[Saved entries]
§

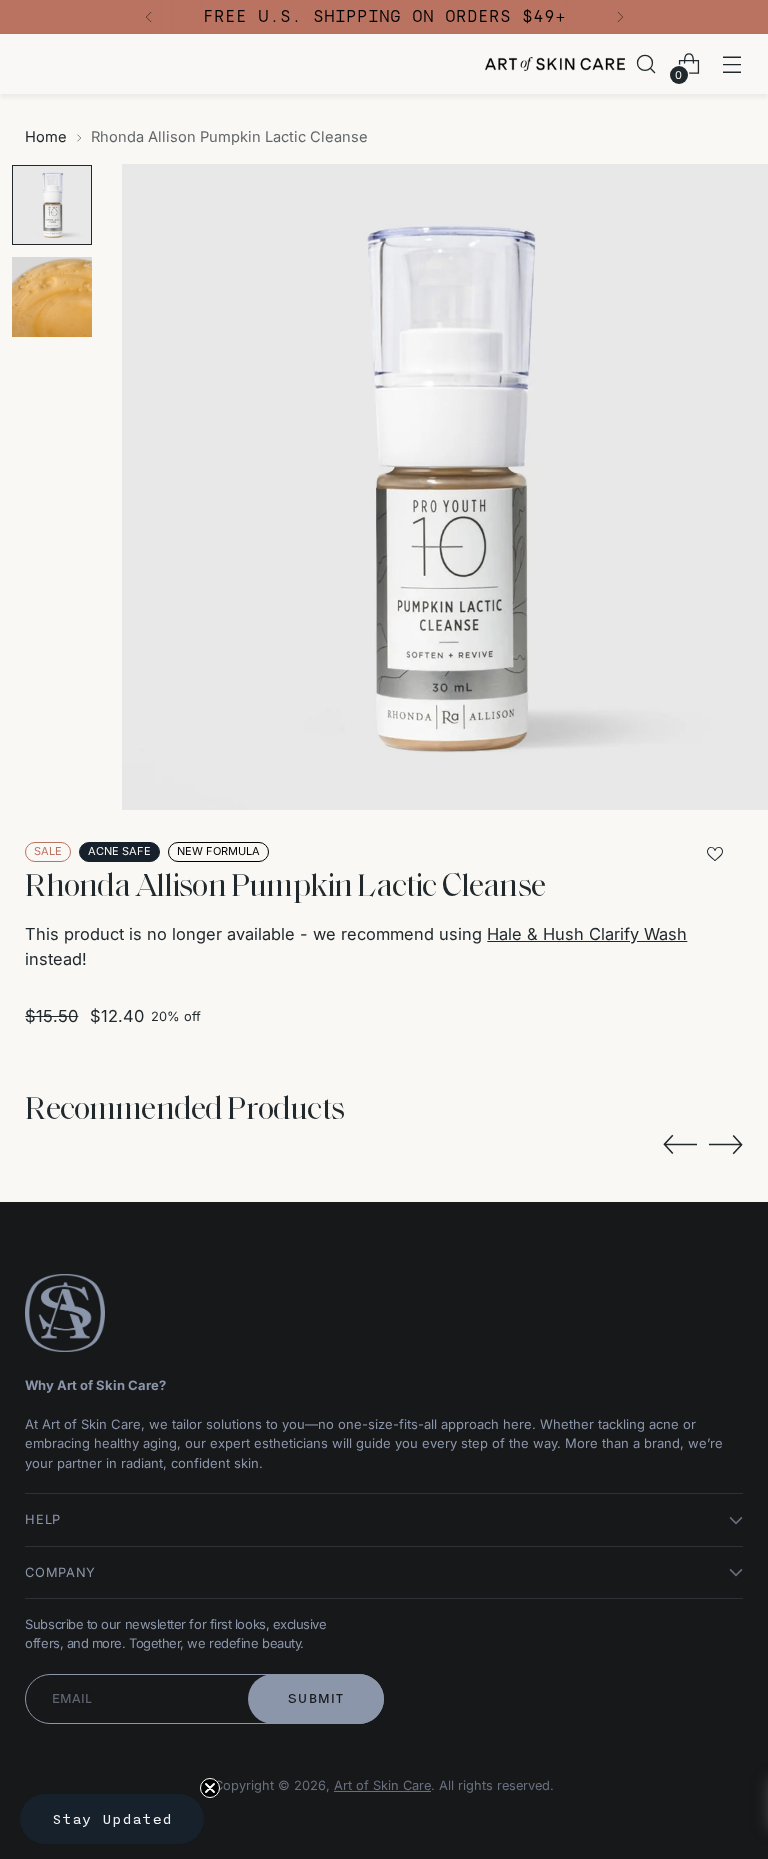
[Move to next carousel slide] (726, 1144)
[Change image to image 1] (52, 205)
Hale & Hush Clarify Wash (587, 934)
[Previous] (149, 17)
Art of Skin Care (382, 1785)
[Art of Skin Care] (555, 64)
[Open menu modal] (732, 64)
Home (46, 137)
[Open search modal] (646, 64)
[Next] (620, 17)
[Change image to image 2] (52, 297)
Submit (316, 1698)
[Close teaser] (210, 1788)
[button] (112, 1819)
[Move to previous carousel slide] (680, 1145)
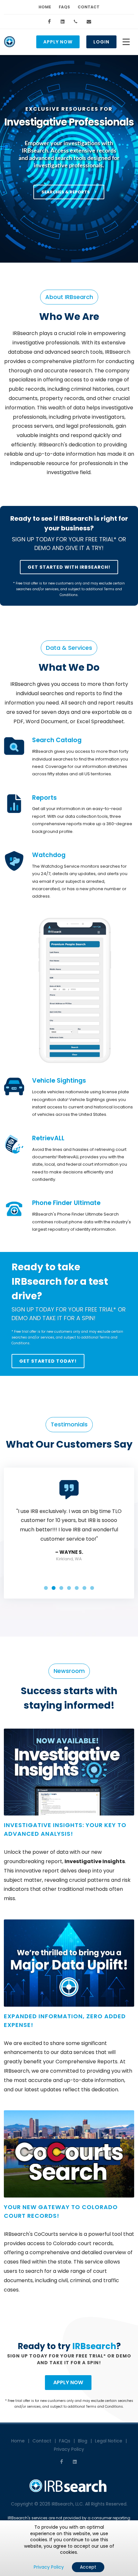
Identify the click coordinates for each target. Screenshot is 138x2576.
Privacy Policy (69, 2449)
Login (101, 42)
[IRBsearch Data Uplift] (69, 1962)
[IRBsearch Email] (88, 21)
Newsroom (69, 1671)
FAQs (64, 7)
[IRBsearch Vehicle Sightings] (14, 1086)
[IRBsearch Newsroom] (69, 1772)
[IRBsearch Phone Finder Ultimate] (14, 1209)
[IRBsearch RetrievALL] (14, 1144)
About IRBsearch (69, 297)
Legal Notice (108, 2441)
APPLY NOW (68, 2382)
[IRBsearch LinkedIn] (62, 21)
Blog (82, 2441)
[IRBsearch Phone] (75, 21)
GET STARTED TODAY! (48, 1361)
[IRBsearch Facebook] (49, 21)
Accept (88, 2567)
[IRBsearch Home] (10, 42)
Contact (88, 7)
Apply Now (58, 42)
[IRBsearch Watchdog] (14, 861)
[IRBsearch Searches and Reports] (14, 746)
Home (45, 7)
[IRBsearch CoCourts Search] (69, 2153)
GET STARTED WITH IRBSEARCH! (69, 567)
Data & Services (69, 648)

§

§ **Prompt**: In the copy you write, the data above must appear exactly, with no pictures.

§ **Task result**:
[Move to next carousel slide] (726, 1144)
[Change image to image 1] (52, 205)
Hale & Hush Clarify Wash (587, 934)
[Previous] (149, 17)
Art of Skin Care (382, 1785)
[Art of Skin Care] (555, 64)
[Open menu modal] (732, 64)
Home (46, 137)
[Open search modal] (646, 64)
[Next] (620, 17)
[Change image to image 2] (52, 297)
Submit (316, 1698)
[Close teaser] (210, 1788)
[button] (112, 1819)
[Move to previous carousel slide] (680, 1145)
Identify the click coordinates for each target. Screenshot is 138x2576.
Privacy Policy (69, 2449)
Login (101, 42)
[IRBsearch Data Uplift] (69, 1962)
[IRBsearch Email] (88, 21)
Newsroom (69, 1671)
FAQs (64, 7)
[IRBsearch Vehicle Sightings] (14, 1086)
[IRBsearch Newsroom] (69, 1772)
[IRBsearch Phone Finder Ultimate] (14, 1209)
[IRBsearch RetrievALL] (14, 1144)
About IRBsearch (69, 297)
Legal Notice (108, 2441)
APPLY NOW (68, 2382)
[IRBsearch LinkedIn] (62, 21)
Blog (82, 2441)
[IRBsearch Phone] (75, 21)
GET STARTED TODAY! (48, 1361)
[IRBsearch Facebook] (49, 21)
Accept (88, 2567)
[IRBsearch Home] (10, 42)
Contact (88, 7)
Apply Now (58, 42)
[IRBsearch Watchdog] (14, 861)
[IRBsearch Searches and Reports] (14, 746)
Home (45, 7)
[IRBsearch CoCourts Search] (69, 2153)
GET STARTED WITH IRBSEARCH! (69, 567)
Data & Services (69, 648)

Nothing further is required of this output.